At present, health data is held in a range of locations both in hospitals and community settings and on patient devices such as smartphones and wearables. In many cases, healthcare facilities and indeed individual departments have developed their own bespoke data infrastructure involving multiple merchants. Ideally to achieve a comprehensive view, an AI application may require access to data from all or a variety of these “data silos” both within and across disparate healthcare organizations [30]. However, most publications on AI in healthcare do not work across this continuum, rather focus on discrete more manageable areas. Indeed, IPC and healthcare generally need to become less fragmented to access these technologies. This is essential to train AI applications’ appropriate for a particular context and ensures that the algorithms perform consistently across patient cohorts, especially those who may not have been adequately represented in the training set.

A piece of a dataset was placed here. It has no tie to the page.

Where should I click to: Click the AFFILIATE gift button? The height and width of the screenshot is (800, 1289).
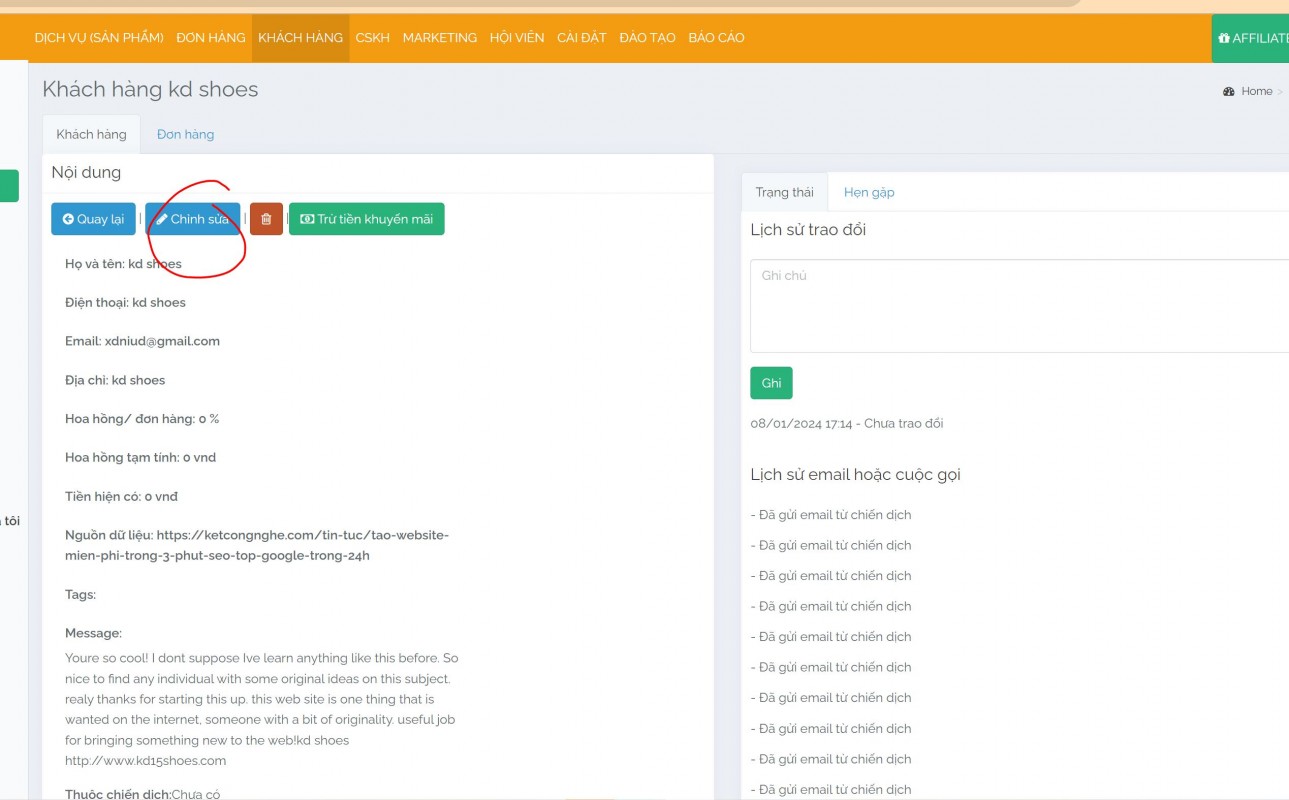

Other concerns include data ownership, privacy, and data exploitation for commercial or political advantage [3••, 2•]. One proposed solution would be for patients themselves to control their own data and then provide consent for their data to be used to develop AI applications [3••]. Public discussion, guidelines, and potential regulation will be required to guide the safe development, use, and oversight of AI applications, ensuring that an individual’s privacy is considered alongside access by the healthcare system to guide public health and IPC interventions.

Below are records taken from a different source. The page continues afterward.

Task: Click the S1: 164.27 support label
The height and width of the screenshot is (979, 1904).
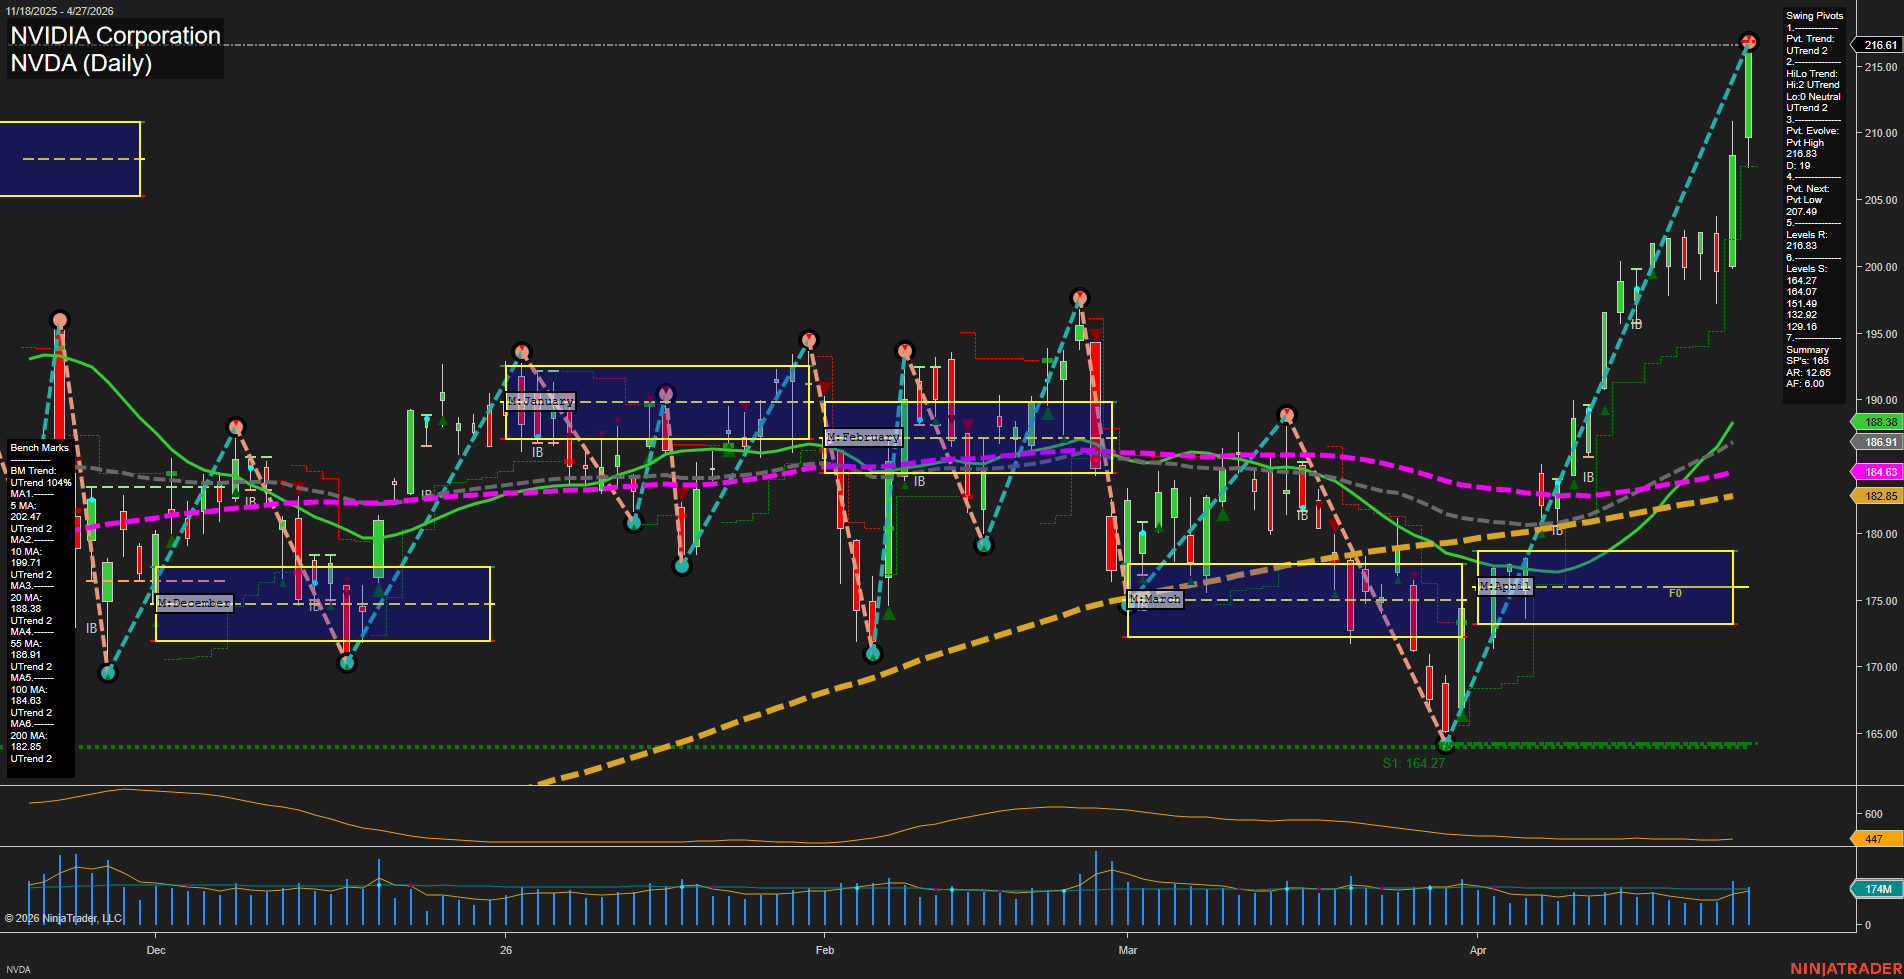Action: [1413, 763]
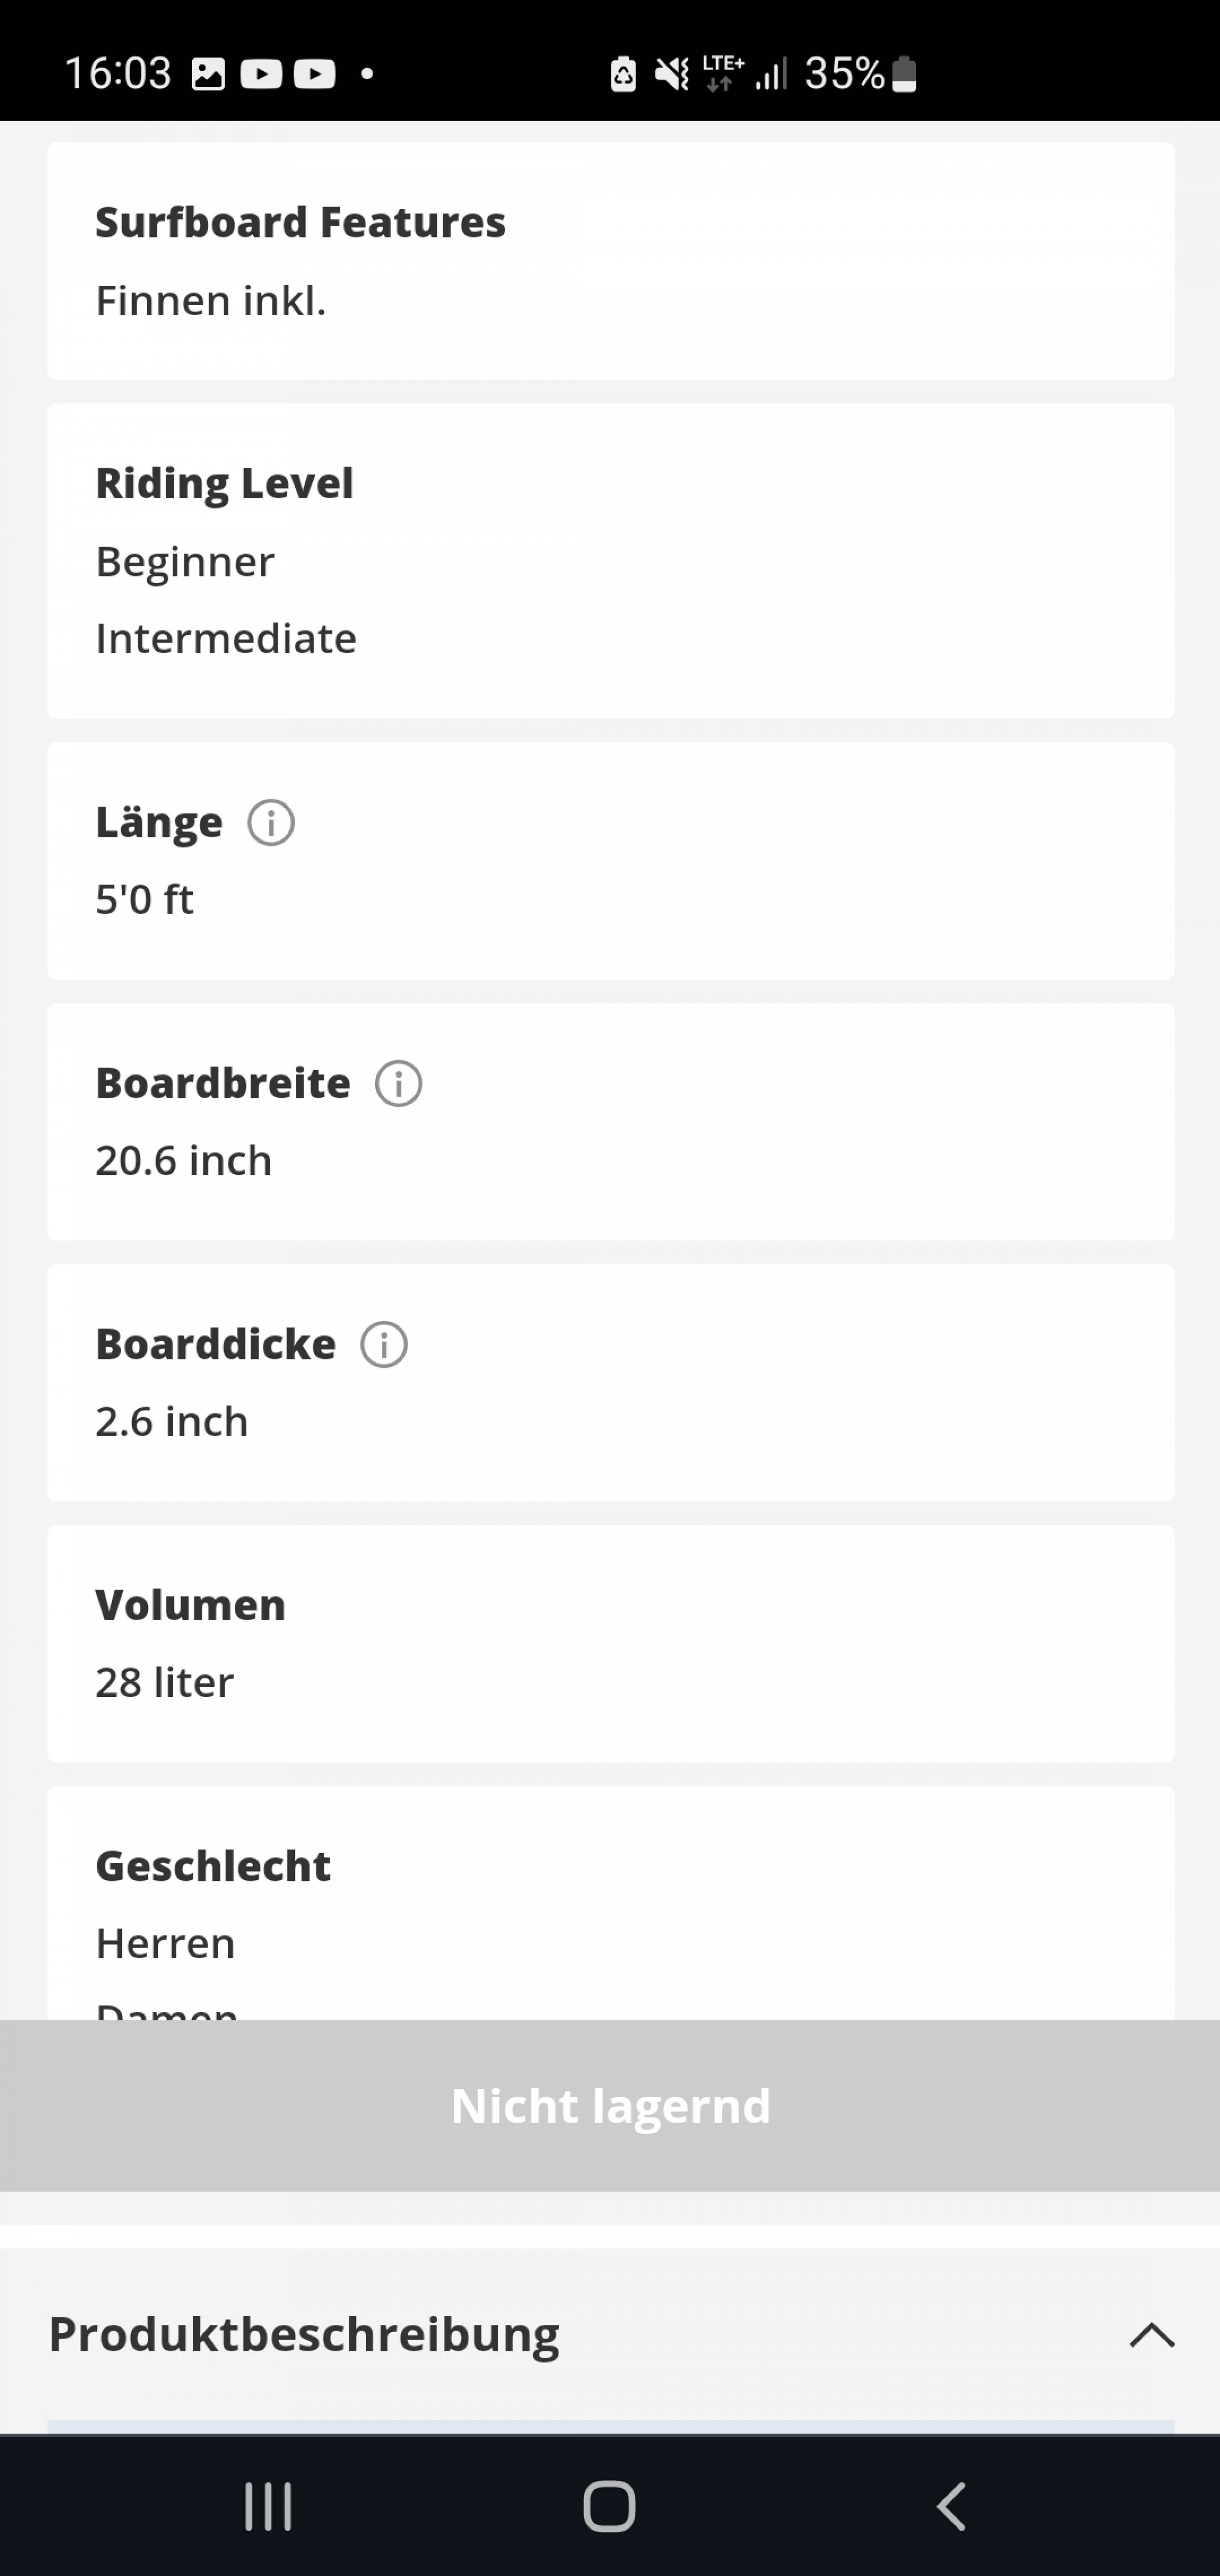Tap the Intermediate riding level
This screenshot has width=1220, height=2576.
[226, 639]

The potential for AI applications to improve IPC is huge; however, AI in itself will not improve IPC. Sustainable improvements in IPC require culture and behavior change supported by appropriate governance structures. The consideration that “correlation does not imply causation” is particularly relevant when the use of AIs in healthcare is considered. AIs are driven by “big data” to find the correlations that may indicate medically relevant conditions or to identify potential risk factors. However, AIs can sometimes overlook small clusters that may be clinically relevant and are currently unable to use deep knowledge of the underlying processes to reason about small datasets. Rather than focus on the AI tools themselves, the focus should be on the IPC problem that needs to be addressed with development of strategy, goals, and processes to support this which may include AI. Organizations that have successfully led digital transformations have used this approach, understanding culture and drivers first before choosing appropriate technological tools. In addition, involving insiders that are familiar with the culture, appreciating that one size does not fit all settings, and adopting a flat hierarchy to support rapid iterative modifications are important considerations [31••]. IPC practitioners need to be aware of the limitations and biases within AI and the tendency of staff to off load tasks on to the AI and be over confident in its abilities. Issues around privacy and data ownership require careful consideration; AI applications need to be tested and integrated into real-life clinical practice and for most healthcare settings, significant investment in data infrastructure is required to truly realize its potential.